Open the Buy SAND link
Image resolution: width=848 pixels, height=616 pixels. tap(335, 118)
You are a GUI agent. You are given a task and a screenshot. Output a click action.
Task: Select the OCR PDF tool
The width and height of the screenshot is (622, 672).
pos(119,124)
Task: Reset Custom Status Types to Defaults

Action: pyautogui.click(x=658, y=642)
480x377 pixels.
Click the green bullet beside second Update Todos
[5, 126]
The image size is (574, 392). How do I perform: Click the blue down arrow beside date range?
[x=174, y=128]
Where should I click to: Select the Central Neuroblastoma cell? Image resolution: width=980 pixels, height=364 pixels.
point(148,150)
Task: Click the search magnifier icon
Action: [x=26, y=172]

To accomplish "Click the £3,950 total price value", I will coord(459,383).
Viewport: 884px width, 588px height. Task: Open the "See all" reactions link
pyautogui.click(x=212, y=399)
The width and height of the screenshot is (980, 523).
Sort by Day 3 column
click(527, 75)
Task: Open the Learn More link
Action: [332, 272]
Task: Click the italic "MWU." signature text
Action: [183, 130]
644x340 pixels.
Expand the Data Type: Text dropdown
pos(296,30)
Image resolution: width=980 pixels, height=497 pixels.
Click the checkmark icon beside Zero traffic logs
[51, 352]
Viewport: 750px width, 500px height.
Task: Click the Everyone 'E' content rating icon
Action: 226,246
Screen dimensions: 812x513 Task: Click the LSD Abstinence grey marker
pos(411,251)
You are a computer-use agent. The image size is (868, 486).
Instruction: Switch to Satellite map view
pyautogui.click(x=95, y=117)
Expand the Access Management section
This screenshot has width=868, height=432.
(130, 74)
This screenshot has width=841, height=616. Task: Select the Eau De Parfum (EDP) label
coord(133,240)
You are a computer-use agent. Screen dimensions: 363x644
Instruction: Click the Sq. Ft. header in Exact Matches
_ _ _
--- ASSIGNMENT ---
Without any alteration, the preceding material should be retyped in full.

--- TASK ANSWER ---
Open the Buy SAND link
Image resolution: width=848 pixels, height=616 pixels. tap(335, 118)
You are a GUI agent. You are given a task and a screenshot. Output a click action.
Task: Select the OCR PDF tool
The width and height of the screenshot is (622, 672).
pos(119,124)
Task: Reset Custom Status Types to Defaults

Action: pyautogui.click(x=658, y=642)
480x377 pixels.
Click the green bullet beside second Update Todos
[5, 126]
The image size is (574, 392). How do I perform: Click the blue down arrow beside date range?
[x=174, y=128]
Where should I click to: Select the Central Neuroblastoma cell? Image resolution: width=980 pixels, height=364 pixels.
point(148,150)
Task: Click the search magnifier icon
Action: [x=26, y=172]

To accomplish "Click the £3,950 total price value", I will coord(459,383).
Viewport: 884px width, 588px height. Task: Open the "See all" reactions link
pyautogui.click(x=212, y=399)
The width and height of the screenshot is (980, 523).
Sort by Day 3 column
click(527, 75)
Task: Open the Learn More link
Action: [332, 272]
Task: Click the italic "MWU." signature text
Action: [183, 130]
644x340 pixels.
Expand the Data Type: Text dropdown
pos(296,30)
Image resolution: width=980 pixels, height=497 pixels.
Click the checkmark icon beside Zero traffic logs
[51, 352]
Viewport: 750px width, 500px height.
Task: Click the Everyone 'E' content rating icon
Action: 226,246
Screen dimensions: 812x513 Task: Click the LSD Abstinence grey marker
pos(411,251)
You are a computer-use agent. The image size is (868, 486).
Instruction: Switch to Satellite map view
pyautogui.click(x=95, y=117)
Expand the Access Management section
This screenshot has width=868, height=432.
(130, 74)
This screenshot has width=841, height=616. Task: Select the Eau De Parfum (EDP) label
coord(133,240)
You are a computer-use agent. Screen dimensions: 363x644
Instruction: Click the Sq. Ft. header in Exact Matches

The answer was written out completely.